Note 1
Accounting principles
Note 1
The Group’s interim financial statements have been prepared in accordance with the International Financial Reporting Standards (IFRS) adopted by the EU as of 31.12.2017. The interim report has been prepared in accordance with IAS 34 Interim Financial Reporting.
The financial statements are presented in Norwegian kroner (NOK), which is also the Parent Bank's and subsidiaries' functional currency.
The interim report is prepared in accordance with the accounting principles and measurement methods used in the annual financial statements for 2016. There have been no significant changes or new standards in 2017. Please refer to the annual report for 2016 for a more detailed description of these accounting principles.
IFRS 9 is effective from 1.1.2018. IFRS 9 introduces a business-oriented model for classification and measurement of financial assets, an expected loss model for impairments and a new general model for hedge accounting. The standard will replace the current standard IAS 39.
For the Sparebanken Møre Group, the transition to IFRS 9 will have implications for accounting of value changes on shares being classified as ‘held available for sale’ under IAS 39, for accounting of the Group’s value changes on basis swaps, included in hedge accounting, and for the calculation of the Group’s impairments.

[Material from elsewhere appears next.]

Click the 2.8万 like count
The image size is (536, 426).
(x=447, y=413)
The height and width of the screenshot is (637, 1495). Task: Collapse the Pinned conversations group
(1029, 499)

The measurement category of ‘shares held available for sale’ with value changes reported through other comprehensive income ceases to exist from 1.1.2018. The Group’s value changes on shares and equity instruments will be recognised in ordinary profit and loss from this date.
The value change on the Group’s basis swaps, included in hedge accounting, has been recognised in ordinary profit and loss up to 31.12.2017. As of 1.1.2018, value changes on basis swaps due to changes in basis spreads will be recognised in other comprehensive income as cost of hedging.
Under IAS 39, impairments were based on objective evidence of impairment (an accrued loss model). Impairments according to IFRS 9 will as of 1.1.2018 be based on expected credit loss (ECL). Sparebanken Møre has developed an ECL model based on the Group’s IRB parameters. Estimated expected losses for the Sparebanken Møre Group as of 1.1.2018 show an increase in total impairments of NOK 6 million.
The Group’s equity will 1.1.2018 be charged with NOK 5 million after tax as a result of the implementation of IFRS 9.
The implementation of IFRS 9 will have no effect on the Group’s primary capital, as expected loss according to the capital adequacy requirements already exceeds the expected losses according to IFRS 9. Sparebanken Møre will therefore have no need to apply the transitional rule.
A note with tables specifying transition effects as a result of the implementation of IFRS 9, including effects on both classification and measurement, will be presented in the 2017 annual report.